■ **What to produce**:
Show, from the entries below, every line in which "handle" appears.

-------

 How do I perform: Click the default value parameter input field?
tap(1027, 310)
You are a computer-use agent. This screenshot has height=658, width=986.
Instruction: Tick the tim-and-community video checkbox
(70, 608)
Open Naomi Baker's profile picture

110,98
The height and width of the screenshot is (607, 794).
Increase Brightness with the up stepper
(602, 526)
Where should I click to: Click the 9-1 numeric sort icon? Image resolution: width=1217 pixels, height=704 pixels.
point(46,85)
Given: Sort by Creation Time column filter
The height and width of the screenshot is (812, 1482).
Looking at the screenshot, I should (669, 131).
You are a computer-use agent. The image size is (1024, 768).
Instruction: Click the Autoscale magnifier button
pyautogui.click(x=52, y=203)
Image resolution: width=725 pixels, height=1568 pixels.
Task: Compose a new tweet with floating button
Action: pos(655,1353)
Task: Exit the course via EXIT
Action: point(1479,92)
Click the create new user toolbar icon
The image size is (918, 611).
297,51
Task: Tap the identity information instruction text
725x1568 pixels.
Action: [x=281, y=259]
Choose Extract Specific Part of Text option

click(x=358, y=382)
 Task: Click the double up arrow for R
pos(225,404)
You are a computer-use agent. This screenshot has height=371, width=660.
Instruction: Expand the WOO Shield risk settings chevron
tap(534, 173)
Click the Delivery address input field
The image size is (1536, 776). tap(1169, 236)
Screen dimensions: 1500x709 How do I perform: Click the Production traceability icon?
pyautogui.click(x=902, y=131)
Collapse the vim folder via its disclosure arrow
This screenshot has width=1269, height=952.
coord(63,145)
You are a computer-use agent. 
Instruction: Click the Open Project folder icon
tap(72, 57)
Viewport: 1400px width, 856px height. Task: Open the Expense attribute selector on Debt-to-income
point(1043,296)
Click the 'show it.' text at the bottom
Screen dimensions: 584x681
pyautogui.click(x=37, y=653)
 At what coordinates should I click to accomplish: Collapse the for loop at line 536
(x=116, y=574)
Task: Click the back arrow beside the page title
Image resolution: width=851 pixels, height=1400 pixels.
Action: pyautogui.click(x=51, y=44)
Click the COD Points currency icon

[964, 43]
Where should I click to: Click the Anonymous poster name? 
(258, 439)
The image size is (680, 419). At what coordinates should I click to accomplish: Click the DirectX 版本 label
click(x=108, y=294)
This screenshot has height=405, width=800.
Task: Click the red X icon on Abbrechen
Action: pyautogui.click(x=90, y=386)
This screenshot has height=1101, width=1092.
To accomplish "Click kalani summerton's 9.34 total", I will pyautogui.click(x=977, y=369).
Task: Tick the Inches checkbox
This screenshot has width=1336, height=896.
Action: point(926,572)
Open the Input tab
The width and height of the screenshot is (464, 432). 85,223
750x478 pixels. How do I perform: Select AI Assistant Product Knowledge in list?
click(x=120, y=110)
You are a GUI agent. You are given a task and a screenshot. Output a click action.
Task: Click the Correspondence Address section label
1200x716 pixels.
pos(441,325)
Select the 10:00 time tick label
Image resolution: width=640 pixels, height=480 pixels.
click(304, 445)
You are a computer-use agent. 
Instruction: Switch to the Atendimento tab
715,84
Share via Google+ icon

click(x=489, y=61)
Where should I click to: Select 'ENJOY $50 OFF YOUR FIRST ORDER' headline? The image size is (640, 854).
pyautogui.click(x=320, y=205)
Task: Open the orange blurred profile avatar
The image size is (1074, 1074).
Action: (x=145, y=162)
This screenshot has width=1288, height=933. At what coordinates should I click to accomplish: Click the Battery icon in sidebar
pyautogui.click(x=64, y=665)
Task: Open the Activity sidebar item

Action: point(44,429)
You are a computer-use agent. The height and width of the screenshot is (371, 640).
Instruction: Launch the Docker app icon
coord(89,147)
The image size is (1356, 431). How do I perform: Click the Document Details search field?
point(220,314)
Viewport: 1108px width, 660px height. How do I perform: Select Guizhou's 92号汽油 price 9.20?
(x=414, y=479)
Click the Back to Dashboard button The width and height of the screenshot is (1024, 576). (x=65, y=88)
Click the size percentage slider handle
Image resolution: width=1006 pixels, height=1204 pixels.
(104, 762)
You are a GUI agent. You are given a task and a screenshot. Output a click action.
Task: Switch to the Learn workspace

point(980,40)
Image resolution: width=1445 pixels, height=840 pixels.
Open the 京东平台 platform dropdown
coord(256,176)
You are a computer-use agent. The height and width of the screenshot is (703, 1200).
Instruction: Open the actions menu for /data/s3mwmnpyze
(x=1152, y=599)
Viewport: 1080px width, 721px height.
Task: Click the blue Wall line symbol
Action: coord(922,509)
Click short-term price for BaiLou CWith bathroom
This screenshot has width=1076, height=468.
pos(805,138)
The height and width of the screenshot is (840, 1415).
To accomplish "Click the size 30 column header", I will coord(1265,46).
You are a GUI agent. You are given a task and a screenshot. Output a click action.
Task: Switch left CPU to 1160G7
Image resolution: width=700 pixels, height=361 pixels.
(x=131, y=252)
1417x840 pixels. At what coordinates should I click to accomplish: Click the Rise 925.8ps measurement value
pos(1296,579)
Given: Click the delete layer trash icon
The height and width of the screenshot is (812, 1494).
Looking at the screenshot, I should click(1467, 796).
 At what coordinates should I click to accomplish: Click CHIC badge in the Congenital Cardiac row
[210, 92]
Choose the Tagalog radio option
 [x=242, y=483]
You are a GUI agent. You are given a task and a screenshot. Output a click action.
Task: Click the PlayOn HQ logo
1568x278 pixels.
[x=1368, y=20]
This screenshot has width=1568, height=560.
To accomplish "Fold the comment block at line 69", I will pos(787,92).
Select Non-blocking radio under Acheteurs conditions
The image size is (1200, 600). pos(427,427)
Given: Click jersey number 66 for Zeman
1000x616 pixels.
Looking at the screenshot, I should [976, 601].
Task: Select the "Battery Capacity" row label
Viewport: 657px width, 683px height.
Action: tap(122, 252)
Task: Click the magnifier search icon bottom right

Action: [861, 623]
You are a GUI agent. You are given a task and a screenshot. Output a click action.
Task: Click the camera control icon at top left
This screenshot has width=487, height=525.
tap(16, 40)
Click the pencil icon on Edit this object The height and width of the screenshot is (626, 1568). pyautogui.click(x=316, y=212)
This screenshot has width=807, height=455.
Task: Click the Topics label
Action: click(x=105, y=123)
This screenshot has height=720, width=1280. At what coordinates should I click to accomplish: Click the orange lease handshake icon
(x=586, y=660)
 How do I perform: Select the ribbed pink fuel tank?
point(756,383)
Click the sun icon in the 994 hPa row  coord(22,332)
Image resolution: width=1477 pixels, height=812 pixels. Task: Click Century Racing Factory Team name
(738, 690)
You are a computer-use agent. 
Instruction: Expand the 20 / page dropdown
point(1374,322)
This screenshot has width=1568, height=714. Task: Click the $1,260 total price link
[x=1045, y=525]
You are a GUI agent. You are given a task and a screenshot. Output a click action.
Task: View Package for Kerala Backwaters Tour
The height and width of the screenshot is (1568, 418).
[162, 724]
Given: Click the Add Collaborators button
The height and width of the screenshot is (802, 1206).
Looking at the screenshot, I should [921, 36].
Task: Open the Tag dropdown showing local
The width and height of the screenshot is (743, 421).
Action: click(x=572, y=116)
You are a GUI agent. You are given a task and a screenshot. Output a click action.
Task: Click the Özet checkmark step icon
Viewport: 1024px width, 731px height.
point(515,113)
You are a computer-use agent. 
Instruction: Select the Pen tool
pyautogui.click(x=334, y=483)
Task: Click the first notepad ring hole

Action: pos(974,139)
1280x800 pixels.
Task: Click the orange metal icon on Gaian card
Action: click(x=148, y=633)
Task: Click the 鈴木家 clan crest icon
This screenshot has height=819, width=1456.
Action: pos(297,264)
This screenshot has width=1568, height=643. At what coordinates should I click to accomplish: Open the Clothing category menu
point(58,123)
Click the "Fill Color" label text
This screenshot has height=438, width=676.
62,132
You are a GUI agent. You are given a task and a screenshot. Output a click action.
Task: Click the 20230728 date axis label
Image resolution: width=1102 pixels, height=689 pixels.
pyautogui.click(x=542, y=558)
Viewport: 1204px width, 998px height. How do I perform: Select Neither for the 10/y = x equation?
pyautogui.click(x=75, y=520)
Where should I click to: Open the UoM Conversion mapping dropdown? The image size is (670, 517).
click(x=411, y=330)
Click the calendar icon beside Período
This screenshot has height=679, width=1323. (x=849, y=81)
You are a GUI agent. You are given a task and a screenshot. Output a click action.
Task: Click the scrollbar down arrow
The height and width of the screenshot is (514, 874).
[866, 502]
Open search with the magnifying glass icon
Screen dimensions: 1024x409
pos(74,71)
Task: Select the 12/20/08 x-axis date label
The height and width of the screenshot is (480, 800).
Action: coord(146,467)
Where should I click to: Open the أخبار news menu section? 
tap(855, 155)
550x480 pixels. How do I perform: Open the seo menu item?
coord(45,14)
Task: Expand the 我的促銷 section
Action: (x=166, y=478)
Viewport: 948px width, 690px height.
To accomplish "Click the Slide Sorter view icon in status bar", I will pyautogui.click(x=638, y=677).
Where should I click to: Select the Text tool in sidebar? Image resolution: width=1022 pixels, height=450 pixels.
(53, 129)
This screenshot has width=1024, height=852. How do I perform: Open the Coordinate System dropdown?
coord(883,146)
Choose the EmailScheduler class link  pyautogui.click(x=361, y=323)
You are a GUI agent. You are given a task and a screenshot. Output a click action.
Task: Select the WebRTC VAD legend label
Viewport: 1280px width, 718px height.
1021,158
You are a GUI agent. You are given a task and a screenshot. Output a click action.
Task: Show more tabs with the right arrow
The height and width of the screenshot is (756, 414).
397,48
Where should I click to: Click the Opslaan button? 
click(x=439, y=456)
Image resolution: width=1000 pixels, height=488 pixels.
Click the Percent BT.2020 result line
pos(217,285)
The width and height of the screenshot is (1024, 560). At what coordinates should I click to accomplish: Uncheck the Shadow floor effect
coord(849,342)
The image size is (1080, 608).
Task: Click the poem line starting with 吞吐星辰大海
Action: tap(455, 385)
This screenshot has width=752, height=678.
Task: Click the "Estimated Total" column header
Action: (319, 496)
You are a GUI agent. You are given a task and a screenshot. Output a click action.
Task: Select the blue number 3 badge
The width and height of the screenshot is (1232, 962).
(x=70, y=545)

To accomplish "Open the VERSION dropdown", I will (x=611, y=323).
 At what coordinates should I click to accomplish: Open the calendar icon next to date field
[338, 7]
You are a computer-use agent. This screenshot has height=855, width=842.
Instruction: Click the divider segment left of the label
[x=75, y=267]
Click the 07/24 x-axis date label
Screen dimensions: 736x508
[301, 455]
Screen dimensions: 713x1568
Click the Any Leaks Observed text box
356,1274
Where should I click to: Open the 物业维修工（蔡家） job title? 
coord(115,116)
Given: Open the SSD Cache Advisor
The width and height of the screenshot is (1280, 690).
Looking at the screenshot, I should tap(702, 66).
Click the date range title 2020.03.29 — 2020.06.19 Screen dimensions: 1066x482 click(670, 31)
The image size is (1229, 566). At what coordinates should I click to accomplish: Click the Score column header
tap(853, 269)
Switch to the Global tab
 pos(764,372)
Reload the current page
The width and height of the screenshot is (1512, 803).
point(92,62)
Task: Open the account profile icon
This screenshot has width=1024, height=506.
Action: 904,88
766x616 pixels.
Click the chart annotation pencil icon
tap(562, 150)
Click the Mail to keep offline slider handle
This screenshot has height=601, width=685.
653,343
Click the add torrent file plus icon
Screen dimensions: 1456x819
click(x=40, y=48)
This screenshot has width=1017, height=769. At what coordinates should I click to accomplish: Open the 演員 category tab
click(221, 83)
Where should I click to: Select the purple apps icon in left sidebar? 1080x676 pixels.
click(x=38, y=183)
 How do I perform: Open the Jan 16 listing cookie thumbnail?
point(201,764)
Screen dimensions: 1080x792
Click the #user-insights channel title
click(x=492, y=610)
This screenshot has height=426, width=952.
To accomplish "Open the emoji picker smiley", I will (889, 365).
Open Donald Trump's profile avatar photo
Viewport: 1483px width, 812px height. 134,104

-------

■ **Solution for this exercise**:
Click the size percentage slider handle
Click the Mail to keep offline slider handle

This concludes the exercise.